The statistics speak for themselves:
• In the CPH detoxification program in 2011, heroin users as primary and secondary diagnosis patients accounted for 11 percent of the unit’s patients; in 2012 it was 20 percent; in 2013, they made up 38 percent of patients. Detox is the first step in recovery – getting the drug out of the system, and getting the body used to it.
• In the CPH drug rehabilitation program, heroin users were 9 percent of patients in 2011; in 2012, they were 13.6 percent; in 2013, the number had risen to 31 percent. This is the education and reinforcement stage of recovery.
• In the CPH outpatient drug treatment program, heroin users were one percent of patients in 2011; in 2012, they made up 2.2 percent; by 2013, the number had risen to 9 percent.
And the trend is continuing. Bullock has compiled the statistics for just the first quarter of 2014, January through March: detox patients, 45 percent of the total; rehab, now more than half at 53 percent.
“We clearly have an epidemic of heroin abuse,” Bullock says, “but patients can’t access an appropriate level of care because of insurers. The issue is ability to access care.”
At the moment, the patient spaces in the programs at Canton-Potsdam Hospital are not all filled, but “the phone is ringing off the hook,” Bullock says. There are still available slots in his programs, and he believes they would be filled easily if insurers would cover more cases.
From a public health standpoint, Kourofsky says heroin use has serious effects on people other than the users. For instance, a user might be a parent.
“Children may be forced into foster care. If a woman is pregnant or becomes pregnant they may not be taking care of issues they should be. And not only is the mom addicted, the baby can be too. Neurologically, such babies frequently don’t do well.” That adds up financial and psychological expense for the family and community, Kourofsky said.
“Substance abusers who share needles are more at risk for hepatitis C. They may not see the symptoms, but they’re just not feeling well, and they don’t know they have it until a test shows it. Among people with hepatitis C, 75 percent become chronic, with serious liver disease. They’re not able to work, and the new drugs to treat it are way expensive and not usually covered by insurance.”
There are similar issues with HIV infection. Kourofsky said her department might be able to offer hepatitis C screening soon, but that is helpful only after infection.
Heroin More Available
“It all comes down to what’s available, and heroin is more available than any of the pills,” said Sheriff Wells. “So heroin moves in, not just here, but all across the country.”
Wells says the distribution to the North Country is not through urban gangs, as had been the case with cocaine.
“There is no consistent gang tie. They are entrepreneurs. It’s coming out of New York City or Troy or Poughkeepsie and up the Northway, or from Syracuse, Rochester and Buffalo, no one city in particular. It’s just showing up, from people who are just dealers by choice, to make a few dollars at someone else’s expense.”

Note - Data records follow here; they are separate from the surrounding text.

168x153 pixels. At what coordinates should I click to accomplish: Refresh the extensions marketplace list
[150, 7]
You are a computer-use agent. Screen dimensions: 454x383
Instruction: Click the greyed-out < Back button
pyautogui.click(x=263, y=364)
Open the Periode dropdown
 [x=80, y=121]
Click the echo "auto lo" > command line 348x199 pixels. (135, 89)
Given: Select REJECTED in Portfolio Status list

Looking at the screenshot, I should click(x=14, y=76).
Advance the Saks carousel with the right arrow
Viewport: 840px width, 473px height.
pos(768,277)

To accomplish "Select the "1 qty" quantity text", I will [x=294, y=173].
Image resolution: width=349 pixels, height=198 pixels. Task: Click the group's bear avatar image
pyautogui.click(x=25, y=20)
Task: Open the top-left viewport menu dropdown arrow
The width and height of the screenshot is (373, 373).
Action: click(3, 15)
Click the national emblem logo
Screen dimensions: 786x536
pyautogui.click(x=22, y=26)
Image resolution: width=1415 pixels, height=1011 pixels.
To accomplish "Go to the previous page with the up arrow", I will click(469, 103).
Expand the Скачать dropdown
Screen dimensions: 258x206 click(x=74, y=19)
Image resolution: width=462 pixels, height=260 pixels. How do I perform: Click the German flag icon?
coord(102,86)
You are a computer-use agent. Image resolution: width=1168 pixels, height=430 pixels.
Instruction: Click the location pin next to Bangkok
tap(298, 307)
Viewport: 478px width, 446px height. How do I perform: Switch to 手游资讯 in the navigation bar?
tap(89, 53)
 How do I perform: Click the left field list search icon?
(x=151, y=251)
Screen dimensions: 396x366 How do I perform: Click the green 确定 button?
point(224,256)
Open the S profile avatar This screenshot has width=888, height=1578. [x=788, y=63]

“How do we fix it, how do we make it better, how do keep families together?” Kourofsky asks out loud, and offers some possible answers.
“Education in the community. We’re working with schools, providing materials, and to see how else we can help. We’re working with the Seaway Prevention Council and all the hospitals. I know this is a concern for hospitals because it affects emergency rooms and clinics. We need to try to fix the things that are broken.”
Bullock says the number of people in his programs abusing prescription opioids, which had been rising fast, has stabilized, and he believes they will be seeing a drop-off.
“We’ve not seen a great increase or decrease” lately, he says, but he says he has seen little evidence so far that there has been a great switch from the prescription drugs to heroin.
“It’s the new folks. Some of them are still abusing prescription drugs, but heroin is so available new people are joining in.”
He sees the people in treatment as coming from “across all social and economic boundaries. It’s like a cold. Anyone can catch it.”